Moschelit kristallisiert im tetragonalen Kristallsystem, entwickelt allerdings nur sehr kleine Kristalle bis etwa 0,1 mm Größe mit tafeligem bis kurzprismatischem Habitus und diamantähnlichem Glanz auf den Oberflächen[4]. Meist findet sich das Mineral in Form von plattigen Aggregaten oder krustigen Überzügen.
Das Mineral ist im Allgemeinen undurchsichtig und nur an dünnen Kanten durchscheinend. Frische Proben sind von zitronengelber Farbe, die im Licht jedoch schnell ins Dunkelolivgrüne wechselt. Die Strichfarbe ist dagegen immer braun. Mit einer Mohshärte von 1 bis 2 gehört Moschelit zu den weichen Mineralen, die sich ähnlich wie die Referenzminerale Talk (Härte 1) und Gips (Härte 2) mit einem Fingernagel ritzen lassen.
Etymologie und Geschichte
Erstmals entdeckt wurde Moschelit 1984 von dem Mitarbeiter des Pollichia-Museums und Privatforscher Ulrich Heidtke in der mittelalterlichen und vermutlich auch schon antiken Quecksilber- und Silbererz-Grube „Backofen“[5] auf dem Moschellandsberg bei Obermoschel in Rheinland-Pfalz (Deutschland).[6] In einem kleinen Hohlraum eines birnenförmigen Brockens Hornstein fand er neben gediegen Quecksilber und etwas Cinnabarit (Zinnober) noch einige orangefarbene Körner und zitronengelbe Plättchen. Zudem stieg ein intensiver Geruch nach Iod auf. Bei der chemischen Analyse stellte sich heraus, dass es sich bei den orangefarbenen Körnern um Coccinit und bei den gelben Plättchen um eine bisher unbekannte Verbindung von Quecksilber und Iod handelte.[7]
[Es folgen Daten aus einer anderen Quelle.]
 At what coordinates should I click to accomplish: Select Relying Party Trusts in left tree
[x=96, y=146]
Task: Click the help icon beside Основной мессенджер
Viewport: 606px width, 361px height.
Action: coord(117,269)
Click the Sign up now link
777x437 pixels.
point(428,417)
Vollständig analysiert und beschrieben wurde das neu entdeckte Mineral durch E. R. Krupp, G. Nottes und Ulrich Heidtke, die es nach dessen Typlokalität benannten. Die Analyse-Ergebnisse und der gewählte Name wurde zur Prüfung bei der International Mineralogical Association (Eingangs-Nr. der IMA: 1987-038[1]) eingereicht, die das Mineral als eigenständige Mineralart anerkannte. Die Publikation der Erstbeschreibung erfolgte 1989 im Wissenschaftlichen Magazin Neues Jahrbuch für Mineralogie, Monatshefte.
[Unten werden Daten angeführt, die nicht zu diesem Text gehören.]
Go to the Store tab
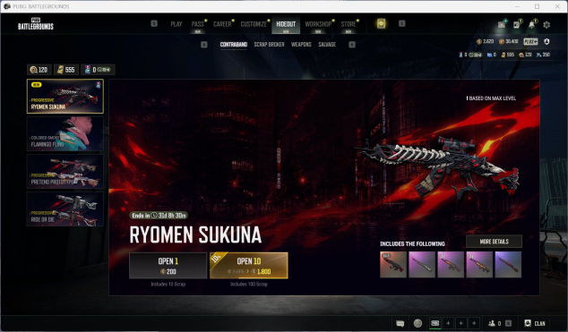 349,24
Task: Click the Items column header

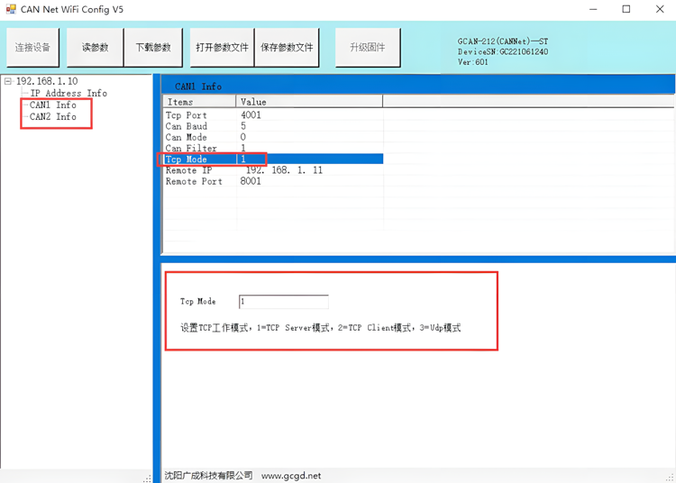Action: 180,103
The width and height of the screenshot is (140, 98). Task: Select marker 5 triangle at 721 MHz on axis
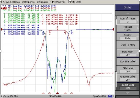pos(72,93)
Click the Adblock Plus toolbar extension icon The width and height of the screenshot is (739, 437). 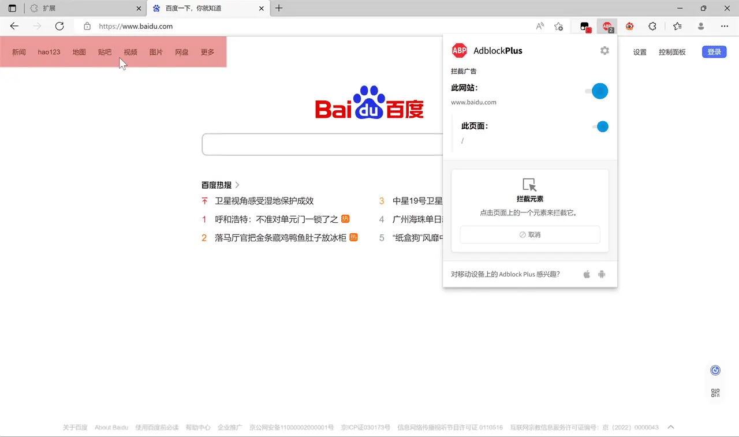click(607, 26)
Typmaterial für Moschelit wird in der Sammlung des Naturhistorischen Museums Wien (NHMW) unter der Katalog-Nr. M549 aufbewahrt.[8]
Klassifikation
Bereits in der veralteten, aber teilweise noch gebräuchlichen 8. Auflage der Mineralsystematik nach Strunz gehörte der Moschelit zur Mineralklasse der „Halogenide“ und dort zur Abteilung der „Einfachen Halogenide“, wo er zusammen mit Kalomel und Kuzminit die „Kalomel-Reihe“ mit der System-Nr. III/A.05 bildete.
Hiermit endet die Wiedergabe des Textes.